The Ministry of Commerce and Industry has so far set up a standing committee to devise regulations governing the packaging off 500 export goods, including fresh fruits and vegetables, spices, tea, and coffee.
The committee’s mission is to formulate these standards so they plug into the regulations of countries and trading blocs such as America, Japan, Asean and the European Union.
Comprised of representatives of the Indian Institute of Packaging, the Agricultural and Processed Food Products Export Development Authority, and research institutes and industry associations, the body will also help introduce a degree course in packaging, and research appropriate materials for different products.
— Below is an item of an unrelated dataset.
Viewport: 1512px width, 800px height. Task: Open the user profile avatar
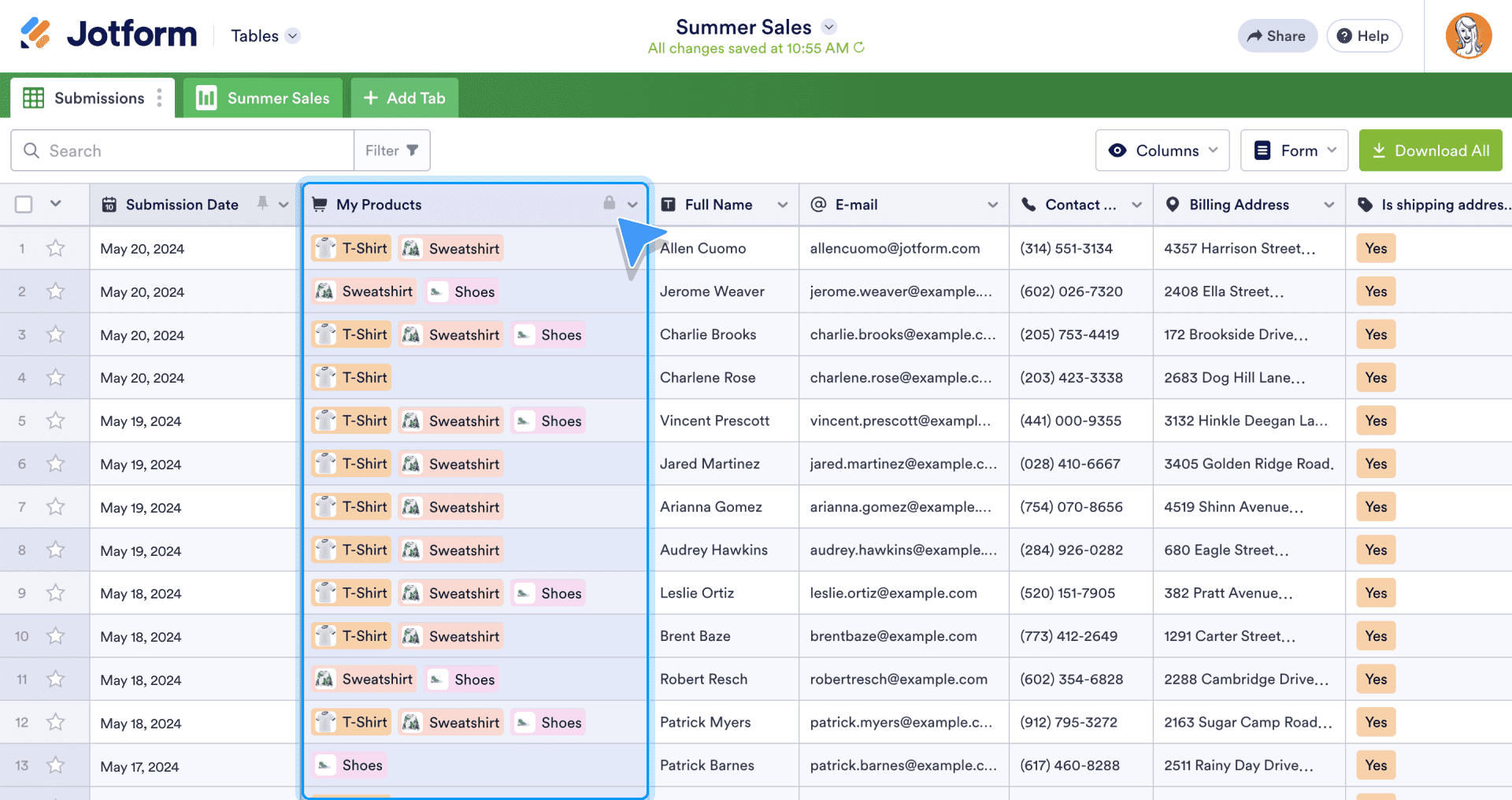pos(1468,36)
“A large amount of contamination can happen during transit if the packaging is not done properly,” an anonymous ministry official told Economic Times, adding that the the new regulations will help in increased business for exporters at a time when the government is keen to promote exports of fresh and processed foods.
“We have already suggested standards for packaging fresh fruits and vegetables and submitted it to the ministry and are working on packaging for spices and tea,” said NC Saha, director of Indian Institute of Packaging, and a member secretary of the standing committee.
Meanwhile, India is tightening up quality controls for consumer goods and food imports in a bid to curb cheap imports from China.
The sectors targeted are reportedly ones which China controls more than two-thirds of the market, for which there have been complaints of substandard products.
Officials have been told to ramp up their monitoring and testing of compliance to 23,000 Indian standards across a number of segments.
Bilateral trade between India and China boomed to $71.45 billion in 2016-17 from $1.83 billion in 1999-2000–albeit mostly in China’s favour.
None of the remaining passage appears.